The release of the Draft Ruling is welcome in that it provides the ATO guidance on a range of different software arrangements that are more closely aligned with what is currently seen in the market, as opposed to the types of arrangements formerly addressed in TR 93/12. For example, the Draft Ruling addresses digital and SAAS methods of distribution.

The Draft Ruling was issued on the basis that interested parties can comment and make submissions, however only a short period is allowed for the making of the submissions. We understand that some industry consultation was undertaken by the ATO prior to the release of the Draft Ruling.

Once the final ruling is issued, the ATO has proposed that it will apply both before and after the date of issue.

Impacted businesses should review the Draft Ruling to determine whether both historical and future positions taken regarding royalty WHT are consistent with the ATO’s position, or whether there are refinements that could be made to these arrangements to support the position adopted. This may include businesses that distribute software through cloud services, or where parties to a licensing agreement have provided for a software or source code escrow arrangement.

Outline of Draft Ruling

Increased interaction with copyright law

The Draft Ruling places greater emphasis on the technical aspects of Australian copyright law and its interaction with Australian tax law. The ATO considers an amount to be a royalty to the extent that it is consideration for the grant of a right to do something that is the exclusive right of the copyright owner. By reference to the Copyright Act, the ATO considers that in respect of software (a literary work), these rights will relevantly include the right to reproduce the work in a material form; the right to make an adaptation of the work; and the right to communicate the work to the public.

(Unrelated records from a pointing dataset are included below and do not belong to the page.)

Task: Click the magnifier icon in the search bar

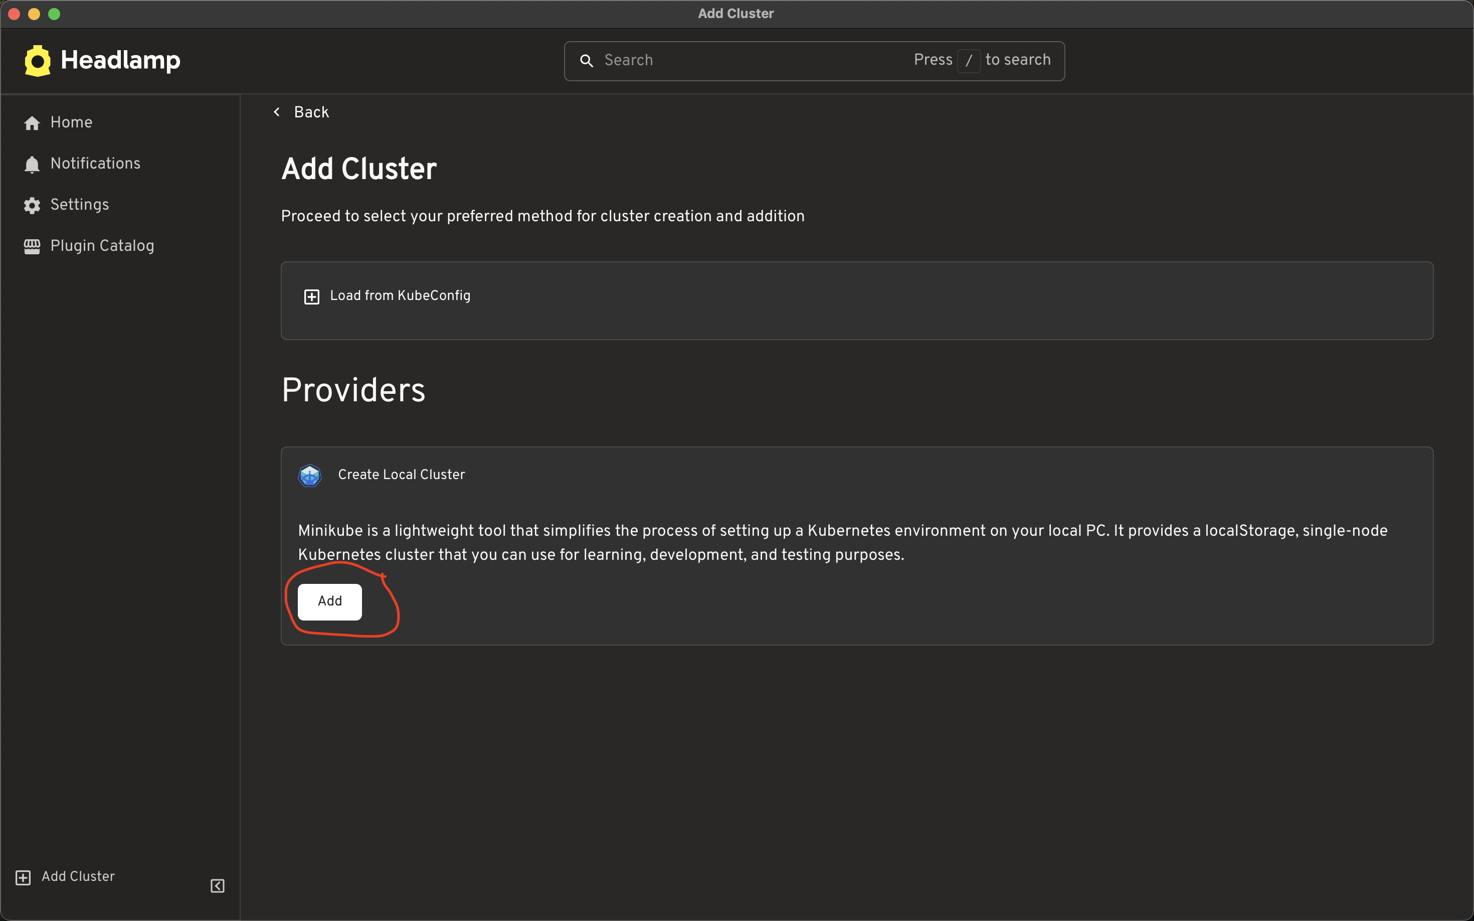Action: pyautogui.click(x=586, y=61)
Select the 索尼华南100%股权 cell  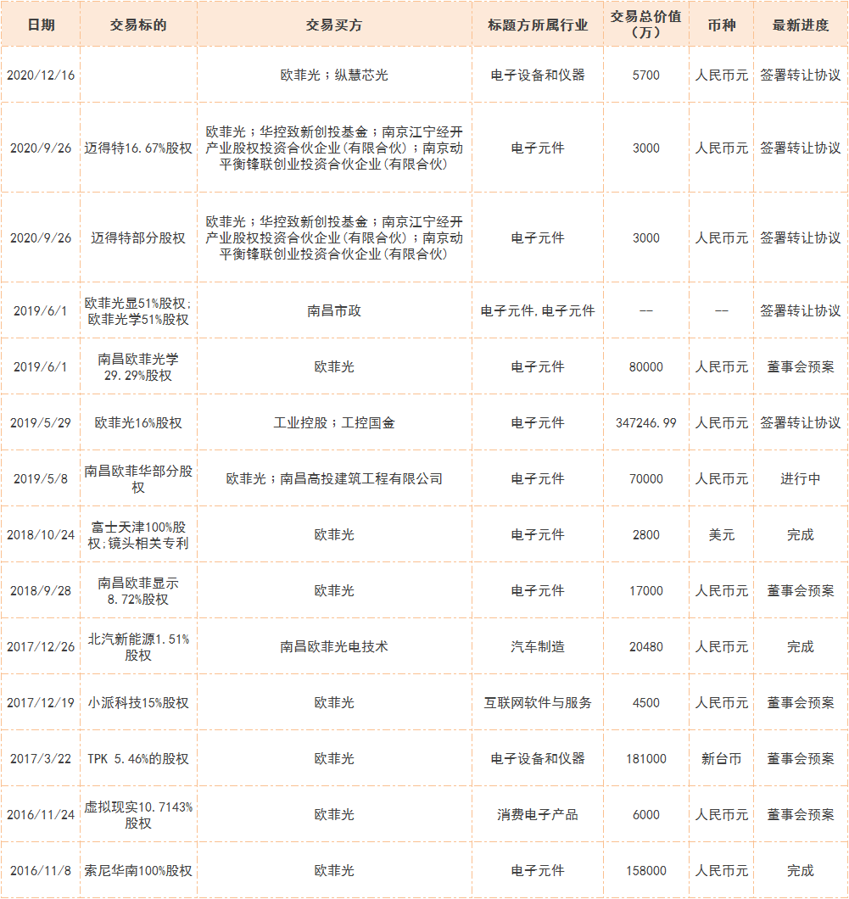(138, 870)

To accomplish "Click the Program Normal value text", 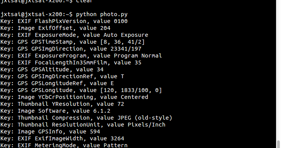I will coord(138,56).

The Draft Ruling illustrates these core concepts through eight examples covering software licensing, software distribution, and software services.

Software Licensing (Examples 1 to 3)

Examples 1 to 3 are consistent with the previous TR 93/12 and demonstrate that payments for “simple use” of software will not constitute a royalty, but payments for the right to reproduce for resale or for the right to modify or adapt software (including access to source code) will constitute a royalty.

“Simple use” of software is defined as the process of using software for the purpose for which it was designed or intended to be used. In these circumstances, any use of copyright necessary to facilitate the use of software as a functional product, is merely incidental and therefore associated payments are not royalties.

Software Distribution (Examples 4 to 6)

Examples 4 and 5 consider software distribution agreements which confer upon the distributor the right to enter into agreements with customers or end-users. In a departure from the previous TR 93/12, the ATO now takes the view that despite customers or end-users ultimately receiving a license for simple use only, a distinction should now be drawn between transactions where the software is acquired pursuant to a sub-licensing arrangement, and transactions where the software is acquired by the customers/end-users directly. In the former situation, the payments made from distributor to copyright owner for the right to distribute software by way of sub-licensing will constitute a royalty.

In contrast, Example 6 deals with the distribution of shrink-wrapped software. In this case, because these distributions do not relevantly entail the use of copyright by the distributor the associated payments will not be treated as a royalty.

Software Services (Examples 7 and 8)

Examples 7 and 8 consider services ancillary to the modification or use of software. Payments for the supply of assistance furnished as a means of enabling the application or enjoyment of the software will constitute a royalty, whereas payments for the provision of services in the modification or creation of software will not.

In application, the Draft Ruling notes that providing an end-user with assistance necessary to their exercise of a right to reproduce and modify software will constitute a royalty (Example 7); while providing assistance relating to the simple use of software will not constitute a royalty (Example 8).